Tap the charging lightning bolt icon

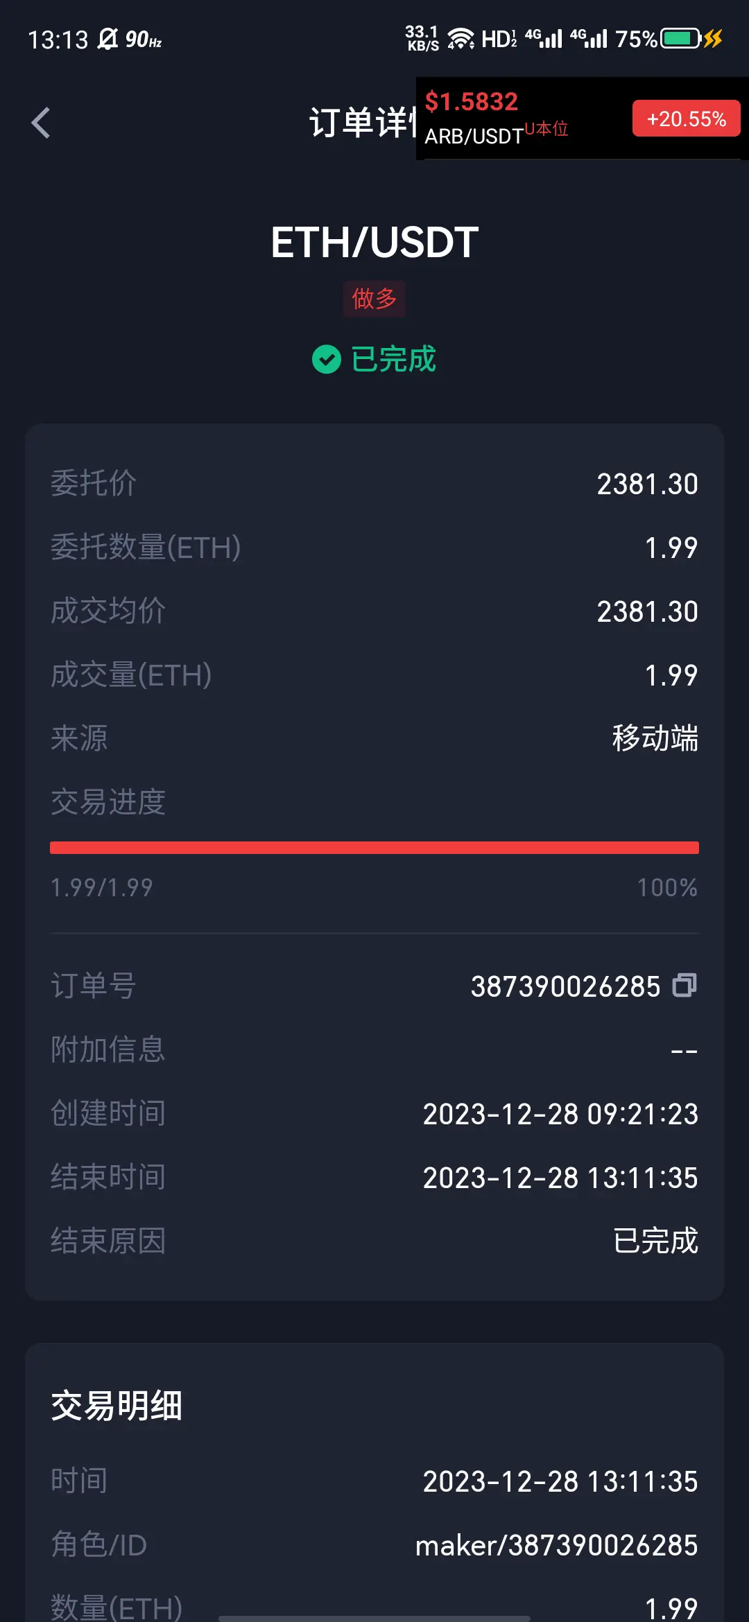[x=713, y=38]
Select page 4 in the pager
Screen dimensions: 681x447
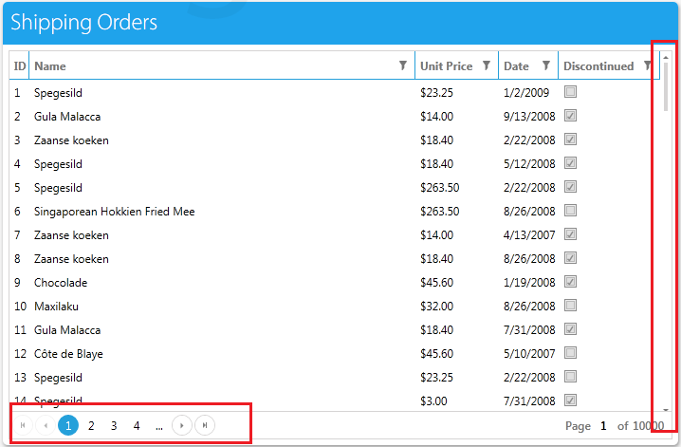137,426
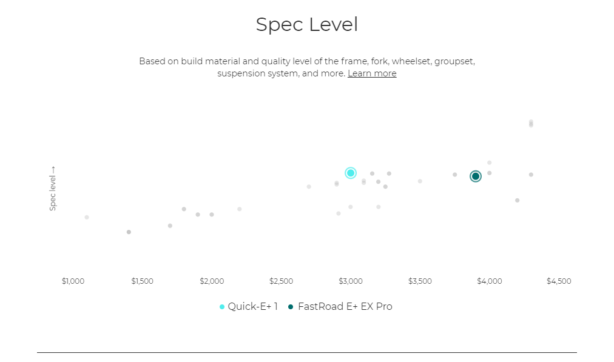Click the lowest gray dot near $1,400
The width and height of the screenshot is (614, 362).
[129, 232]
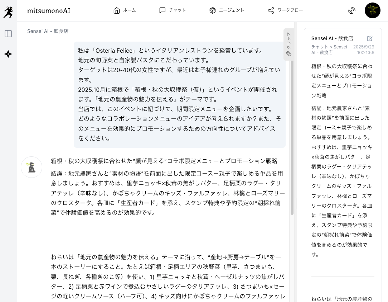Viewport: 388px width, 302px height.
Task: Open the ホーム navigation item
Action: [x=125, y=10]
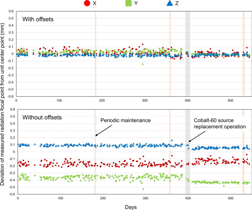252x210 pixels.
Task: Click the 'Cobalt-60 source replacement operation' annotation
Action: [220, 123]
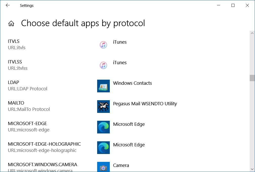
Task: Click the Edge icon for MICROSOFT-EDGE protocol
Action: pyautogui.click(x=103, y=127)
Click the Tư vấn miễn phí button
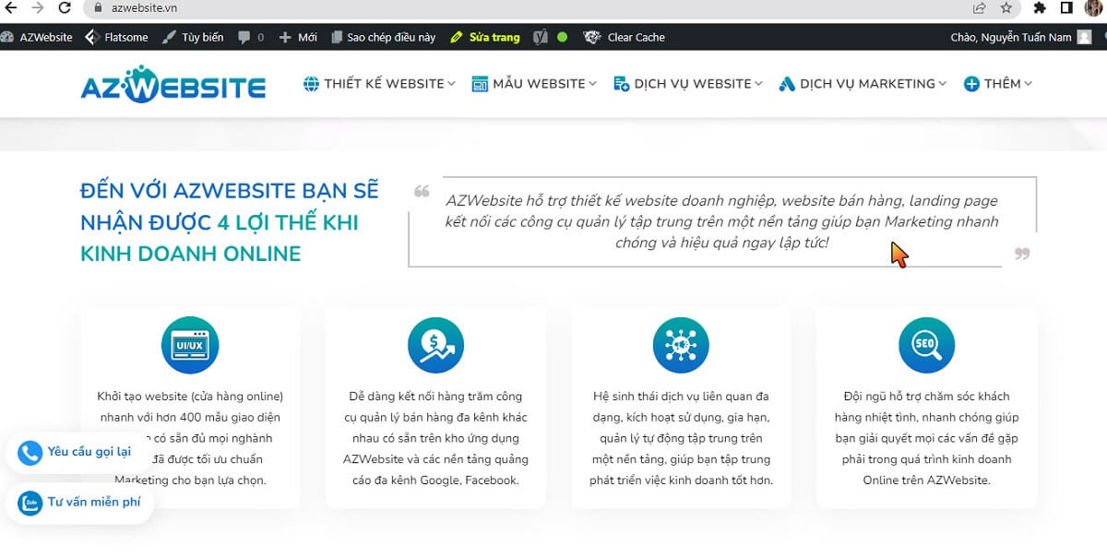Screen dimensions: 1107x558 coord(81,503)
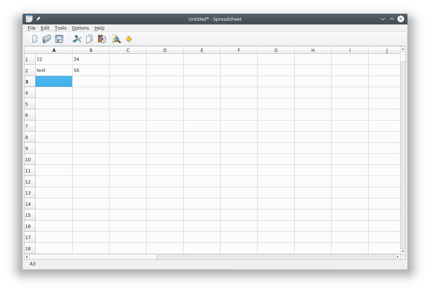Open the Help menu
Viewport: 430px width, 292px height.
(99, 28)
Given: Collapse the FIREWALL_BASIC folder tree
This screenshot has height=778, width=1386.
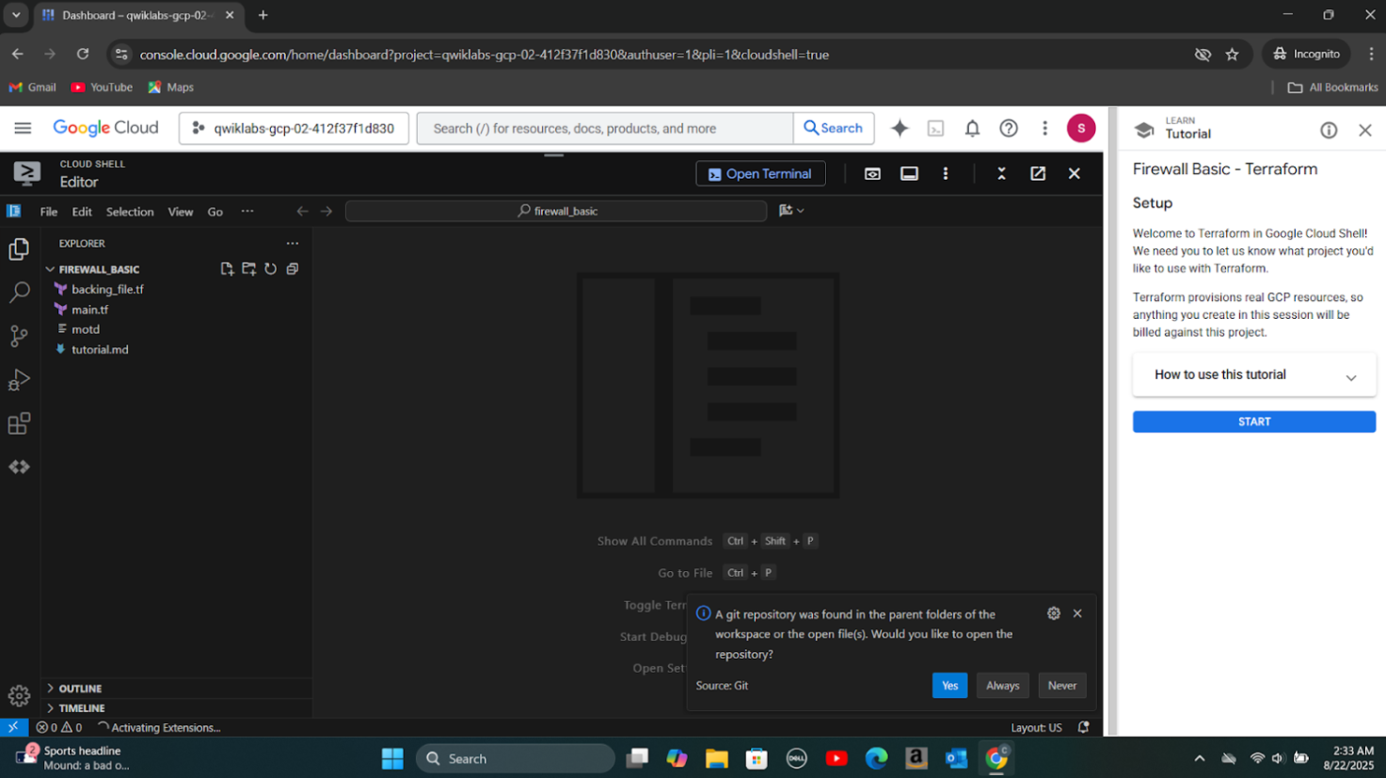Looking at the screenshot, I should (x=51, y=269).
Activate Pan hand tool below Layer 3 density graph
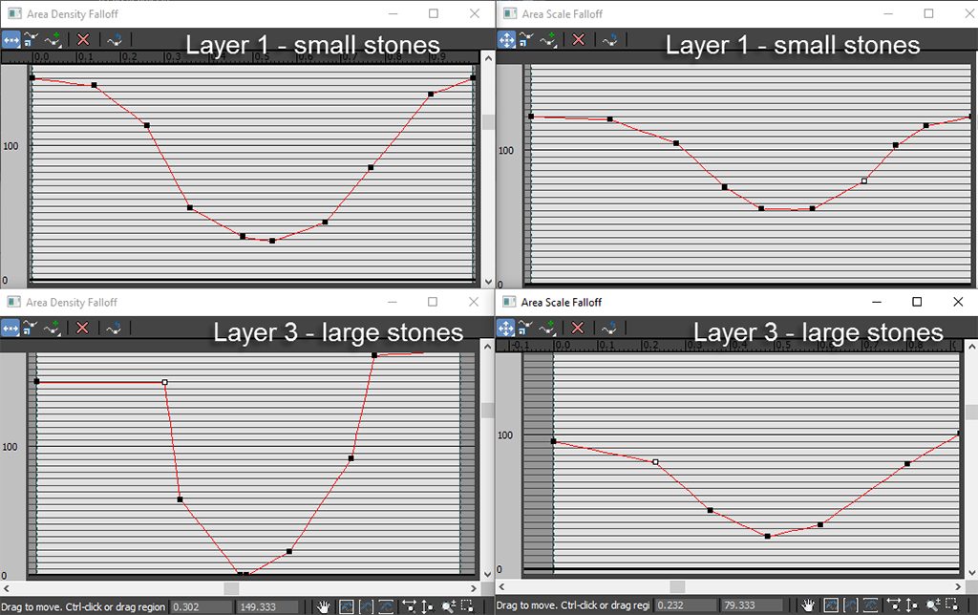Image resolution: width=978 pixels, height=615 pixels. coord(325,606)
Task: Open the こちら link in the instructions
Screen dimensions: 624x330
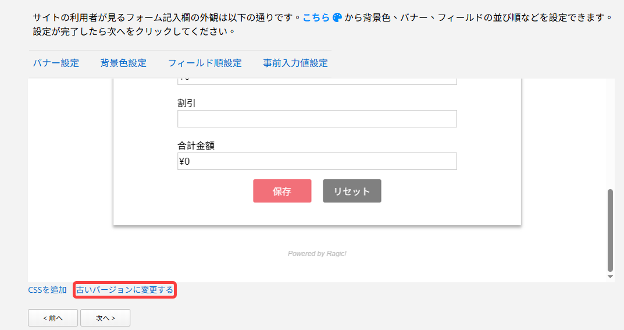Action: tap(316, 18)
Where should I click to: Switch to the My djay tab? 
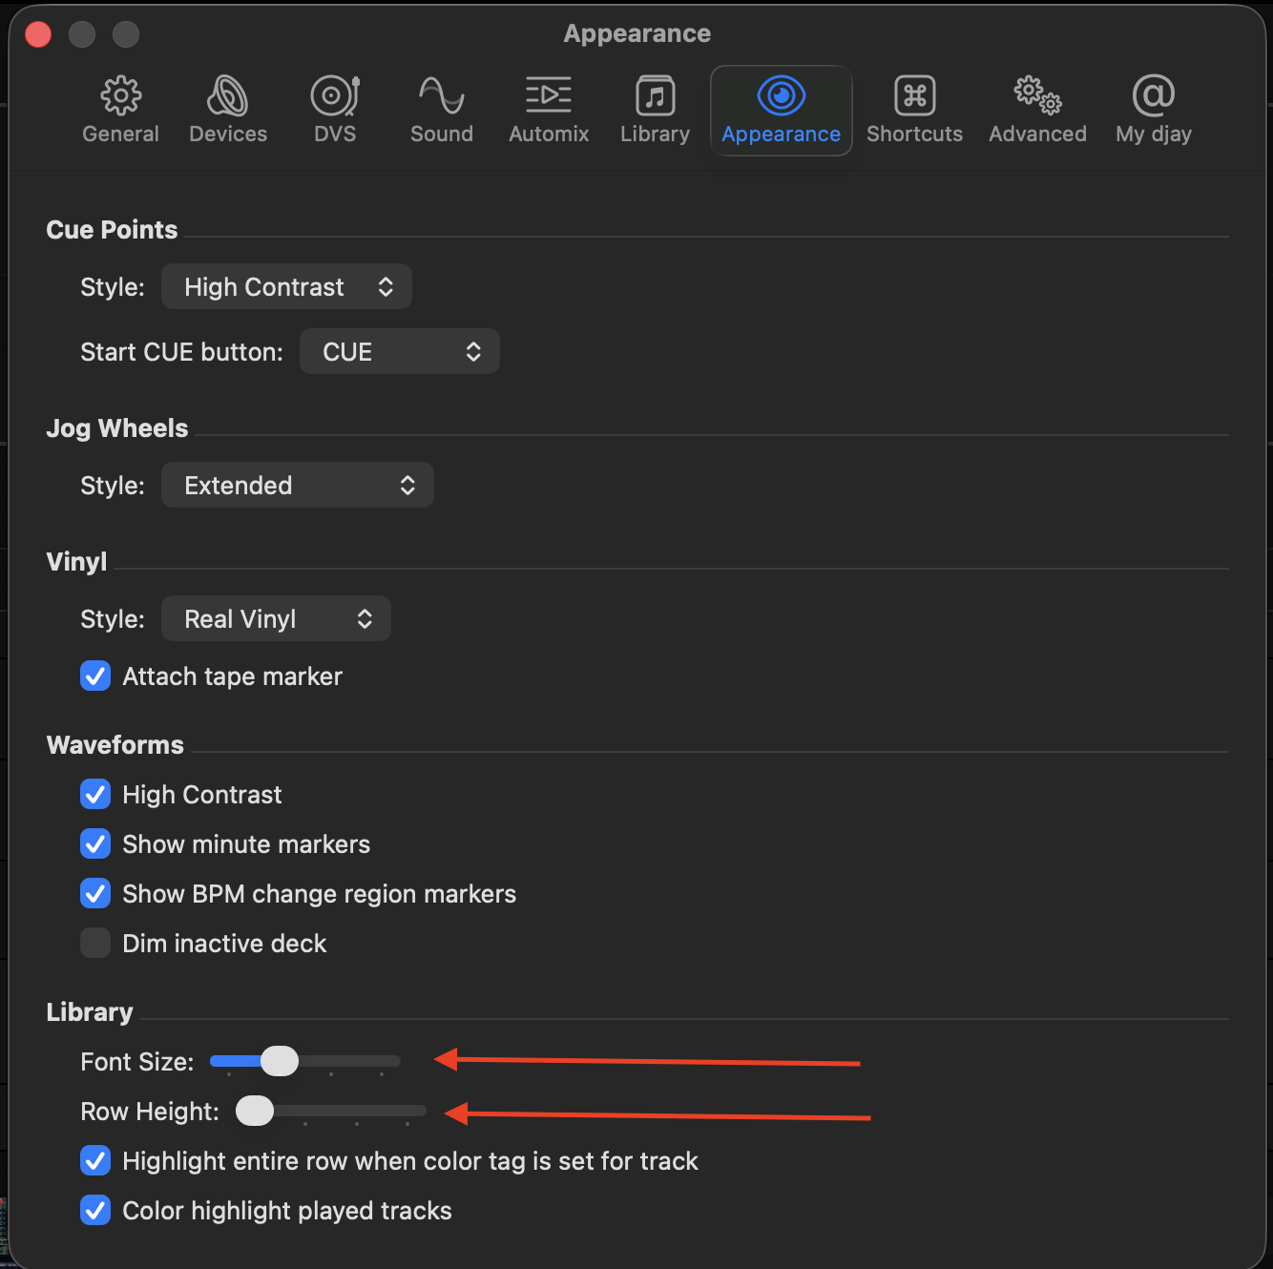pyautogui.click(x=1153, y=110)
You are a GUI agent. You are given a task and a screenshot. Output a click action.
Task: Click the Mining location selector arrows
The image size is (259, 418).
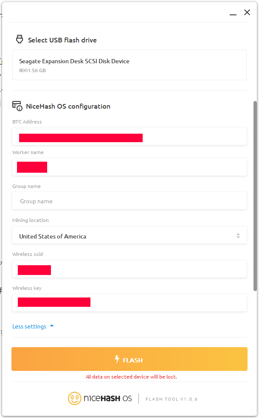click(x=238, y=236)
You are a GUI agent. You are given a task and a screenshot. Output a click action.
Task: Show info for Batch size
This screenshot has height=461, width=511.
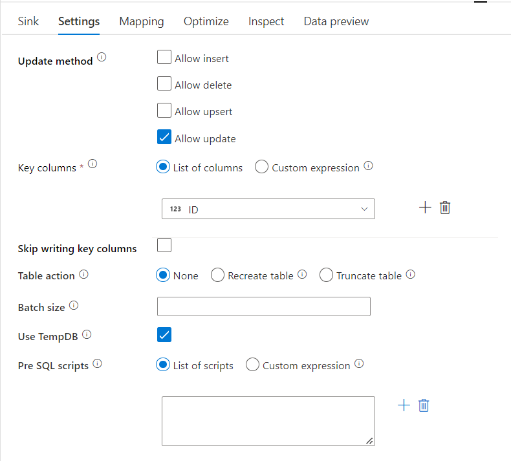(73, 305)
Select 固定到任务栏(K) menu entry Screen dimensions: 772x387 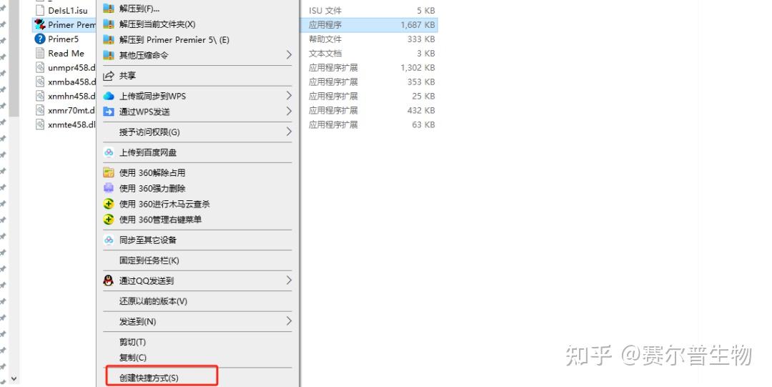[x=149, y=260]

**Your task:**
Each line from the first line of the material above through the line containing "Task: Show info for Batch size" is to be reproduced exactly, with both ends kept and pictures left out.

**The answer:**
Tap the charging lightning bolt icon

[x=713, y=38]
Select page 4 in the pager
Screen dimensions: 681x447
137,426
Click the lowest gray dot near $1,400
The width and height of the screenshot is (614, 362).
[129, 232]
Viewport: 388px width, 302px height.
Task: Open the ホーム navigation item
Action: [x=125, y=10]
252x210 pixels.
Task: Click the 'Cobalt-60 source replacement operation' annotation
Action: [220, 123]
Task: Click the Edge icon for MICROSOFT-EDGE protocol
Action: pyautogui.click(x=103, y=127)
Click the Tư vấn miễn phí button
Screen dimensions: 1107x558 coord(81,503)
Open the Help menu
Viewport: 430px width, 292px height.
(99, 28)
Given: Collapse the FIREWALL_BASIC folder tree
This screenshot has height=778, width=1386.
Looking at the screenshot, I should (x=51, y=269).
Activate Pan hand tool below Layer 3 density graph
Image resolution: width=978 pixels, height=615 pixels. coord(325,606)
Task: Open the こちら link in the instructions
Screen dimensions: 624x330
Action: tap(316, 18)
Where should I click to: Switch to the My djay tab? 
pyautogui.click(x=1153, y=110)
You are a GUI agent. You are given a task and a screenshot. Output a click action.
Task: Click the Mining location selector arrows
The image size is (259, 418).
click(x=238, y=236)
You are a GUI agent. You are given a task and a screenshot. Output a click action.
Task: Show info for Batch size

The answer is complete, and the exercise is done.